To appreciate Val’s feat of listening, you need to know that each workshop day ends with a concert on stage in Fulkerson Hall, where the participants play a selection of the music they have worked on that day. However, this is not a concert as we usually use the word. We only receive our music assignment at 9 a.m. and must scramble to learn it in just a few hours. We are amateur musicians, and none of us, frankly, is Yo-Yo Ma. It is, rather, a series of fraught, adrenaline-fueled performances to which we bring whatever skill and insight we can summon, along with our hope not to crash and burn too badly on stage. The concert is long, and with 20 to 25 groups each day and even with a five-minute limit on each performance, it can be grueling. At any given moment, most of the audience is either dozing, fidgeting, gossiping or surreptitiously checking their phone. But not Val.
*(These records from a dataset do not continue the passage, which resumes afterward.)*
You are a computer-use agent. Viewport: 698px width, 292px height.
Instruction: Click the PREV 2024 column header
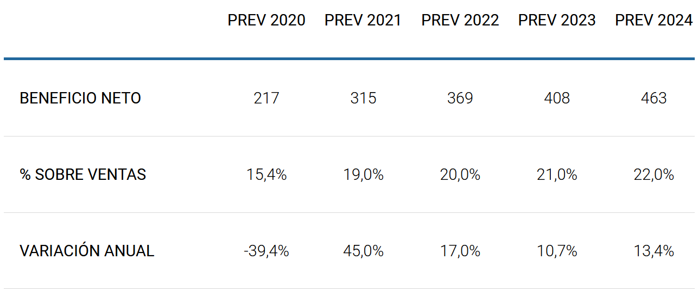[x=653, y=21]
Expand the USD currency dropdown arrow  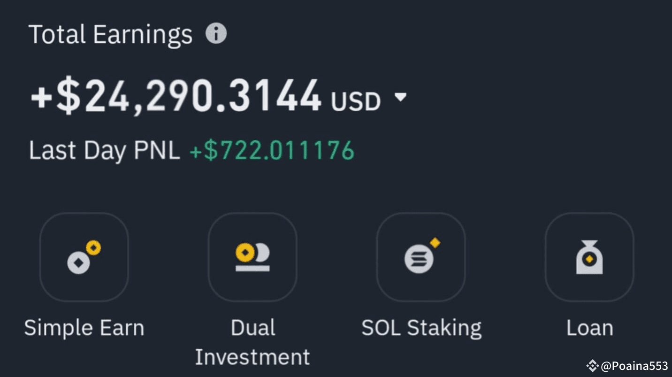point(400,97)

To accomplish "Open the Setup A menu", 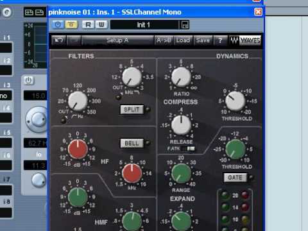I will point(117,40).
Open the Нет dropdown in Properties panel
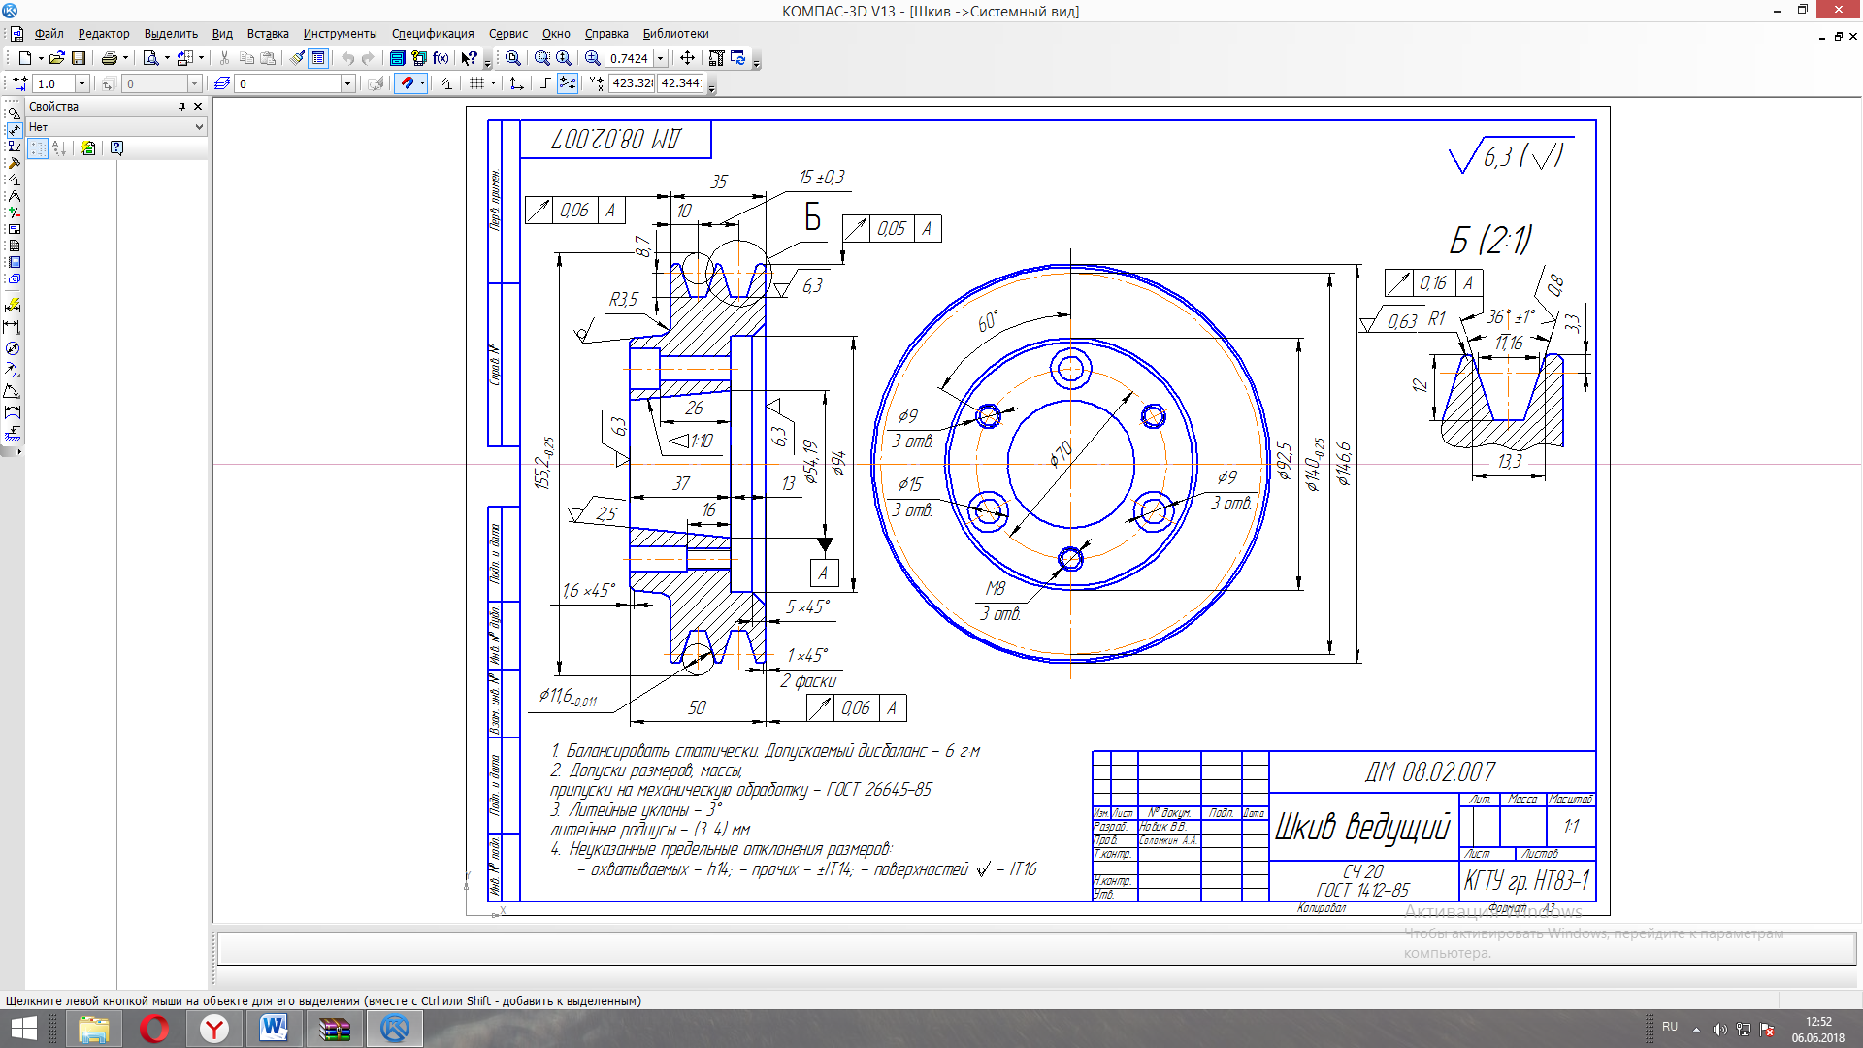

Every day, usually for the whole, seemingly endless concert, Val would sit quietly on the stage, so close and so absorbed in the music that it almost felt like he was playing it with us.
I hardly dare think of how many times Val had heard the very same pieces, mostly likely with the same mistakes. But in his listening, he fully embodied Arthur Miller’s commandment that “attention must be paid.” Val gave his full attention to every one of us at the exact moments when we needed it most, when, playing our desperate hearts out, we were as exposed we would ever be in our lives.
This was his gift, and this is what we repaid with our gratitude and our devotion. His passing leaves an enormous hole in all our hearts. I’m afraid no one will ever listen to us that way again. All we can do now is try to learn from his example and give our full attention to each other the way Val gave his to us. In that way we can keep him with us forever.